Für den Kapitaleinsatz gilt: auch kleinere Beträge sind Geld wert und dürfen auf keinen Fall ignoriert werden. Nehmen wir an, Sie wollen nicht einen Betrag auf einmal investieren, sondern Ihre Investition über einen bestimmten Zeitraum verteilen und entscheiden sich für einen Sparplan über 100 EUR pro Monat. Bei 10% Rendite pro Jahr und 10 Jahren Laufzeit bringt Ihnen der Sparplan am Ende der Laufzeit 20.161 EUR (davon: 12.000 EUR in Form von Einzahlungen und 9.161 EUR aus Zins- und Zinseszins).

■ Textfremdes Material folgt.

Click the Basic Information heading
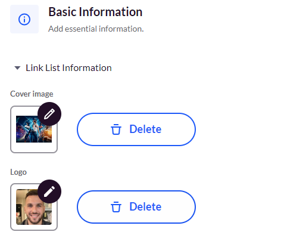306x238 pixels. click(x=95, y=12)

Zins- und Zinseszins: Wann verdoppelt sich Ihr Einsatz?
Es existiert eine Faustformel (die sog. 72er-Regel), die es ermöglicht, zu ermitteln, nach wie vielen Jahren sich Ihr Einsatz verdoppelt. Sie lautet wie folgt:

Anzahl der Jahre, in denen sich Ihr Einsatz verdoppelt = 72 : Zinssatz (in Prozent)

Angenommen Sie erhalten z. B. 9% Zinsen pro Jahr, dann verdoppelt sich Ihr Einsatz nach 8 Jahren (72 : 9). Und wenn es 2,5% Zinsen pro Jahr wären, dann verdoppelt sich der Einsatz erst nach 29 Jahren.

Zeit, Zinssatz und Einsatz – Fazit
Die Regeln sind also ganz simpel: Wenn Sie Ihr Geld anlegen, sollten Sie auf die Länge der Anlage achten (je länger, desto mehr bekommen Sie am Ende), auf den Zinssatz (je höher, desto schneller vermehrt sich Ihr Geld – aber desto riskanter ist es auch) und den Einsatz – je mehr Sie anlegen, desto mehr ist die Investition am Ende wert.